En 1706, il publia son traité sur les Vérités et les devoirs de la religion, bien connu sous le nom de Catéchisme de Superville. Enfin, en 1718, parut son Vrai communiant, qui fut aussi très bien reçu.
Il correspondit pendant vingt ans avec les confesseurs de la foi sur les galères françaises. Il s’était proposé d’écrire l’histoire de leurs souffrances ; on dit que le goût du public refroidi pour ce sujet lui en fit abandonner le dessein. Il n’acheva pas non plus un livre qu’il avait projeté sur les Erreurs populaires.
Il était d’un caractère extrêmement doux et obligeant. « Jamais personne, dit son biographe, ne s’est fait aimer plus universellement ni ne s’est attiré moins d’ennemis. Avec cela, ferme dans l’occasion et d’une droiture à toute épreuve, rien ne l’aurait fait plier, quand il croyait défendre la vérité ou la justice. Pacifique au milieu des démêlés, il était heureux à les assoupir…
Peut-être quelques prédicateurs ont-ils eu plus d’éclat ; mais il y en a peu dont les sermons ont pu être plus utiles, et c’était là le seul but qu’il se proposait. » Ses discours étaient ornés, mais avec mesure. « Persuadé, d’ailleurs, que les émotions subites s’évanouissent pour l’ordinaire aussi promptement qu’elles ont été produites, il employait rarement cette sorte d’éloquence foudroyante et souvent déplacée, qui transporte l’auditeur et le laisse retomber, un moment après, dans sa première langueur. Il allait au cœur par une route plus sûre : il éclairait l’esprit et assaisonnait ses instructions de tout ce qu’une charité tendre, soutenue d’un raisonnement solide, a de plus pressant et de plus persuasif[s]. »

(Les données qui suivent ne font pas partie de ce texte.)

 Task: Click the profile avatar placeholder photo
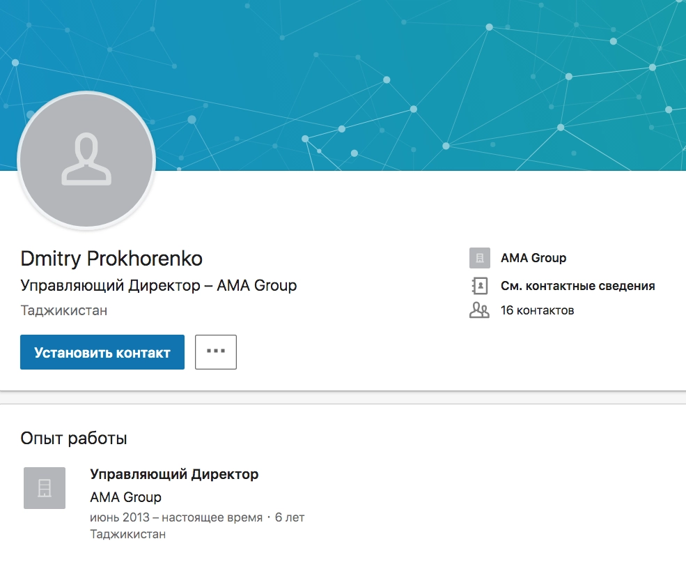(86, 160)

[s] Journal littéraire de La Haye. Tome XIII, page 208.
On lui reproche un peu d’abondance, surtout dans les ouvrages de sa jeunesse ; son biographe l’attribue à la fertilité de son imagination, qui le portait aussi aux comparaisons et aux allusions à l’Écriture sainte, « sorte d’ornement, ajoute-t-il, qu’on néglige peut-être trop aujourd’hui, mais qui, dispensé avec sagesse, soutient l’attention et délasse l’auditeur[t]. » Il serra son style en avançant en âge.
[t] Journal littéraire de La Haye. Tome XIII, page 209.
On loue son aménité dans le commerce de la vie et l’agrément de sa conversation ; il attirait par.un air de douceur et de modestie répandu sur toute sa personne.
Peu de prédicateurs se sont aussi bien soutenus dans tous leurs discours ; il écrivait les siens avec beaucoup de soin et, bien que doué d’une très grande facilité d’élocution, il ne voulut jamais improviser.
Trois ans avant sa mort, accablé par des infirmités dont il souffrait depuis longtemps, il dut se démettre de ses fonctions ; mais on lui conserva son rang de pasteur, avec ses appointements, et on appela son fils[u] pour le remplacer. Il mourut en 1728, entouré d’une grande considération.
[u] Il a aussi publié des sermons.
Superville a des discours de théologie proprement dite, de spéculation religieuse et de morale. Cette distinction toutefois n’est pas absolue : les mêmes éléments se retrouvent plus ou moins partout, mais les proportions varient. Nous présenterons des analyses de chaque espèce, et nous commençons par deux discours de spéculation ou de philosophie religieuse, sur cette parole de l’Ecclésiaste : Voici ce que j’ai trouvé : c’est que Dieu a bien fait l’homme droit, mais ils ont cherché beaucoup de discours. (Ecclésiaste 7.29) Étudions d’abord pour nous ce texte, avant de voir les sermons de Superville. Nous diviserions le discours comme le texte est divisé.
I. Dieu a créé l’homme droit. — Droit est ici le mot important. C’est une métaphore. Au moral comme au physique, être droit c’est tendre à son but par le chemin le plus court et sans déviation aucune. Chaque être a sa ligne à suivre. L’être dont il est dit ici que Dieu l’a créé droit, ce n’est pas l’homme qui naît aujourd’hui, mais le premier homme, par conséquent l’humanité qu’il représentait. D’intention divine, l’humanité a été créée droite, c’est-à-dire tendant à son but, qui était Dieu, par le plus court chemin. — Il s’agit maintenant d’expliquer ces mots, et cette explication nous servira de preuve.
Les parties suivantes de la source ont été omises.